>> START
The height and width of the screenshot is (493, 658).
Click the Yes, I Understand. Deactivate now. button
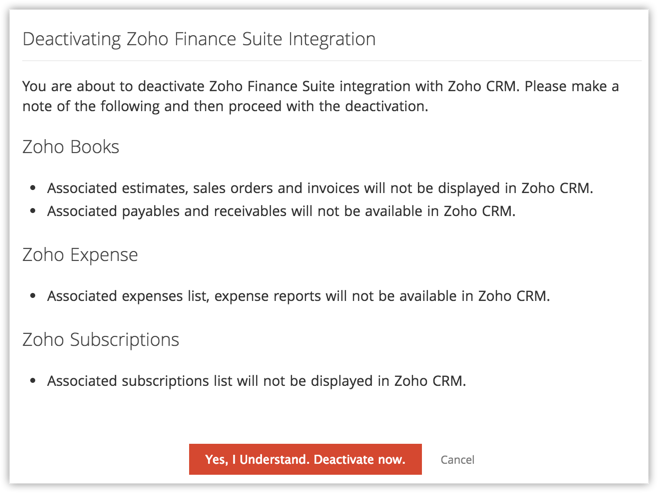[x=305, y=460]
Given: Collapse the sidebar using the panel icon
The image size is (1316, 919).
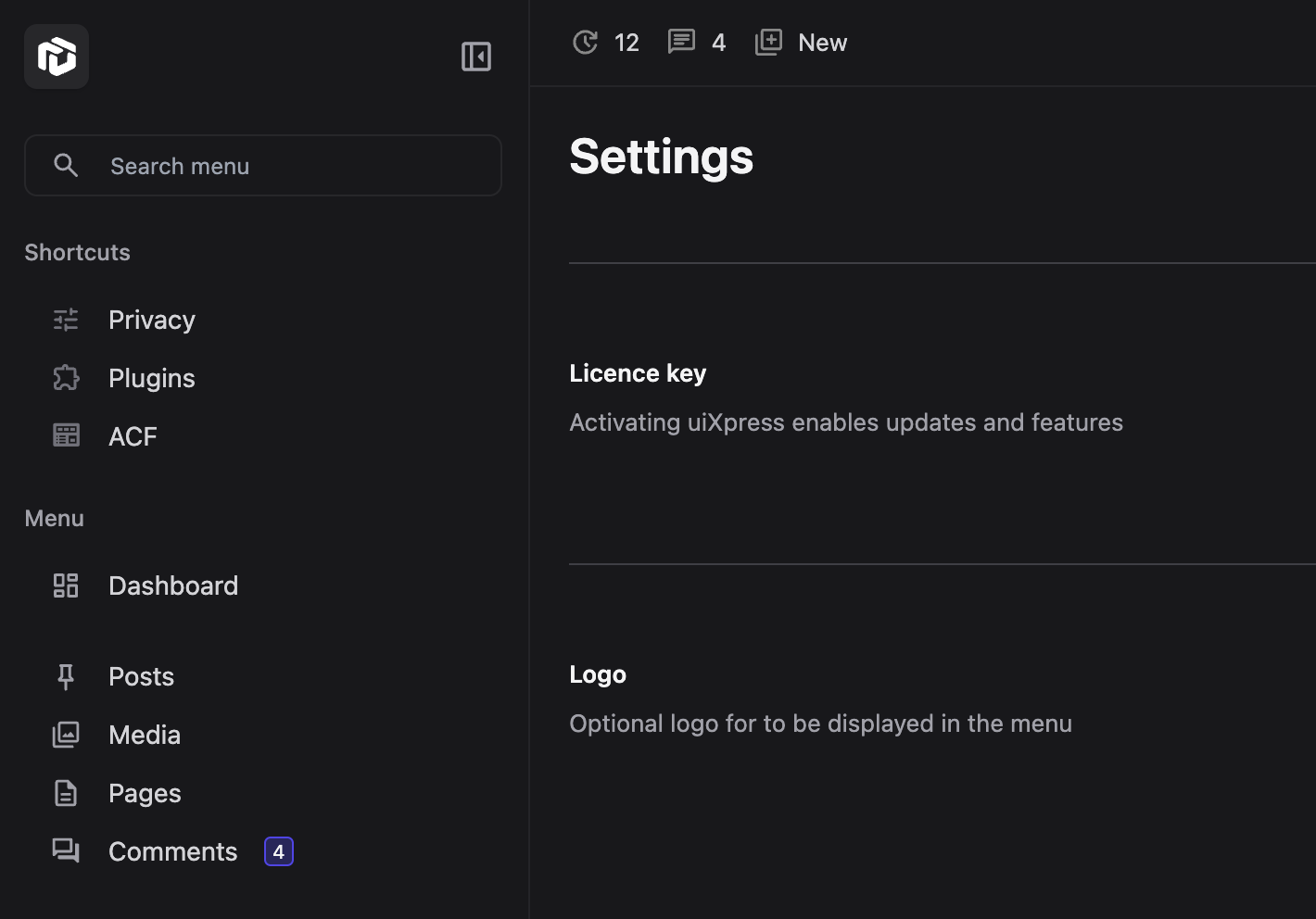Looking at the screenshot, I should 475,56.
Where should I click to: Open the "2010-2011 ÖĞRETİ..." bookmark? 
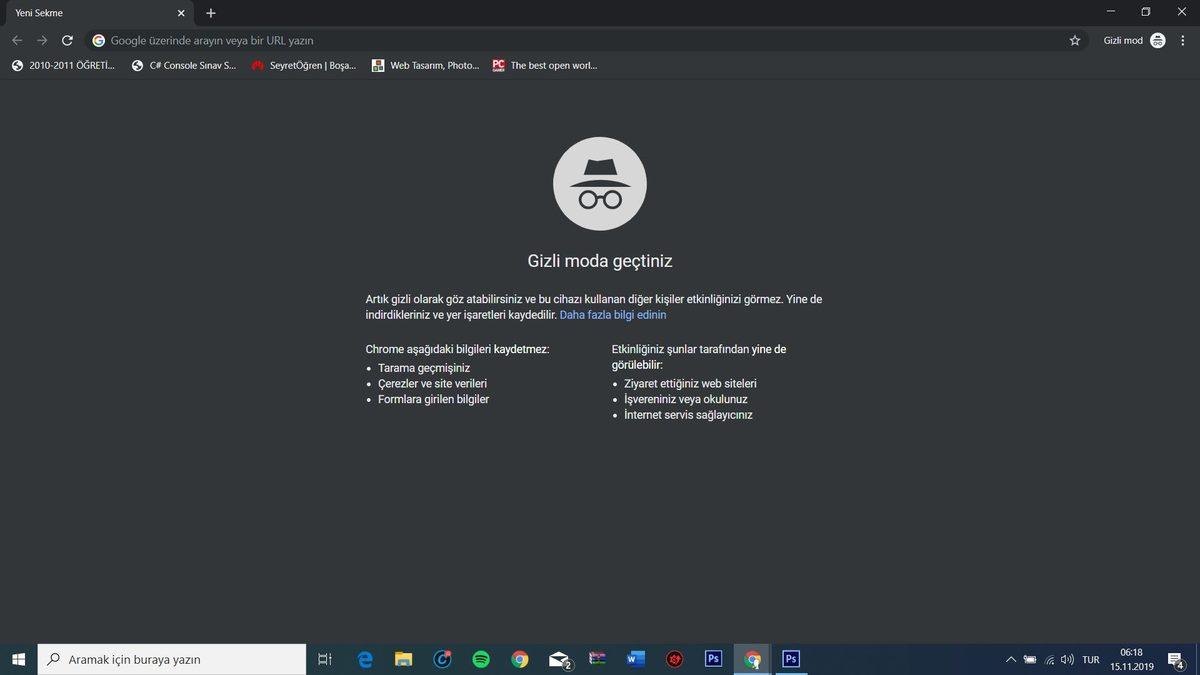point(64,66)
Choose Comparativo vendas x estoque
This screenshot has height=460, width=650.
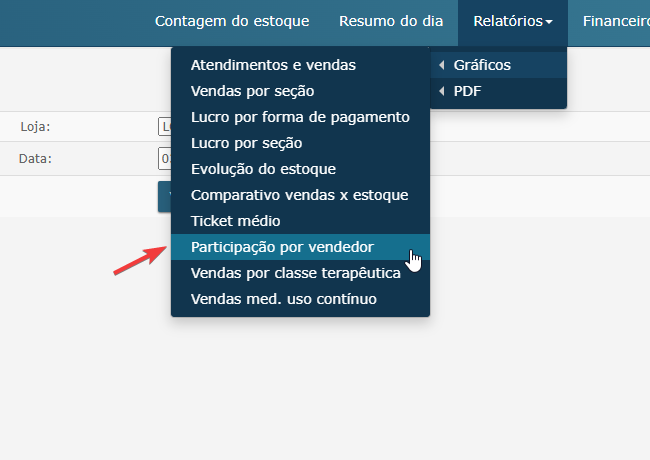point(300,195)
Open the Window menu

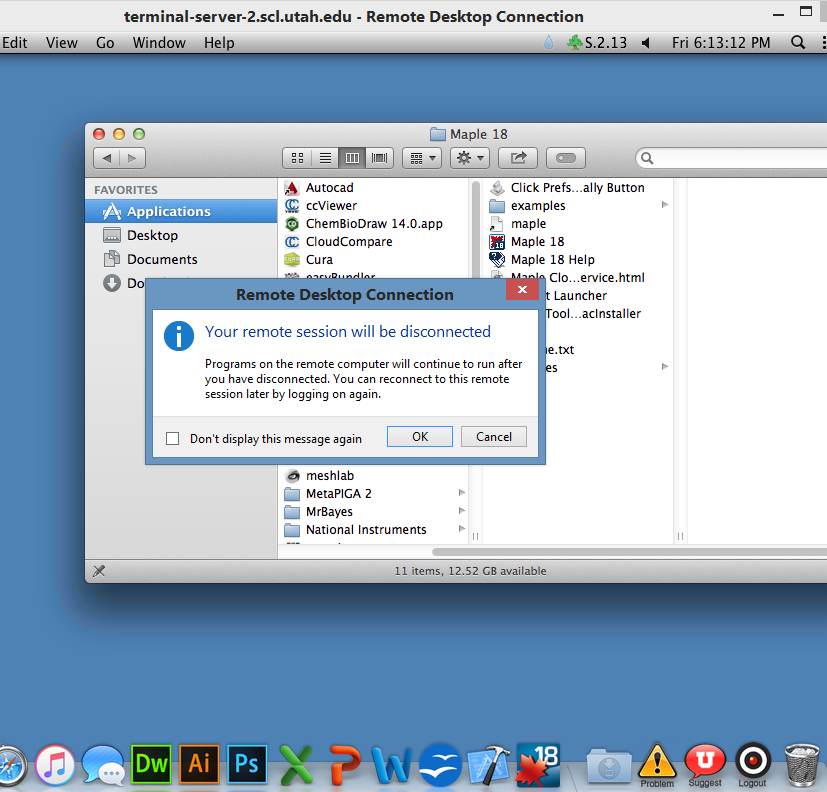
>> END
# EXERCISE TASK
Write out every line of text in the records above as a JSON list of strings, one string per line, skipping blank lines and leaving out the pictures.

# WRITTEN REPLY
[
  "The height and width of the screenshot is (493, 658).",
  "Click the Yes, I Understand. Deactivate now. button",
  "[x=305, y=460]",
  "Given: Collapse the sidebar using the panel icon",
  "The image size is (1316, 919).",
  "Looking at the screenshot, I should 475,56.",
  "Where should I click to: Open the \"2010-2011 ÖĞRETİ...\" bookmark? ",
  "point(64,66)",
  "Choose Comparativo vendas x estoque",
  "This screenshot has height=460, width=650.",
  "point(300,195)",
  "Open the Window menu"
]